■ **Work instruction**
Word for word, transcribe the data below from the line with "You are a computer-use" to the line with "Screen dimensions: 1050x686", keeping both of those lines.

(Beginning of Available records)

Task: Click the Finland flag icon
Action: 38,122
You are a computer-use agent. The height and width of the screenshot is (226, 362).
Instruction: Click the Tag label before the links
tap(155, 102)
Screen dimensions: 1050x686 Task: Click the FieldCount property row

(End of Available records)
(Beginning of Available records)

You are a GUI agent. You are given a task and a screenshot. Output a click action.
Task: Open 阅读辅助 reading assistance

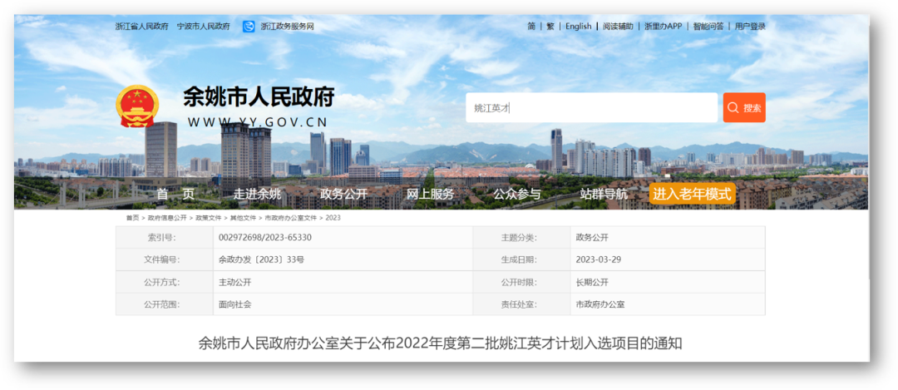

(End of Available records)
(Beginning of Available records)

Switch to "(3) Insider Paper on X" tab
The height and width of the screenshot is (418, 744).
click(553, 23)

(End of Available records)

■ **Response to the exercise**
You are a computer-use agent. The height and width of the screenshot is (226, 362).
Instruction: Click the Tag label before the links
tap(155, 102)
Screen dimensions: 1050x686 Task: Click the FieldCount property row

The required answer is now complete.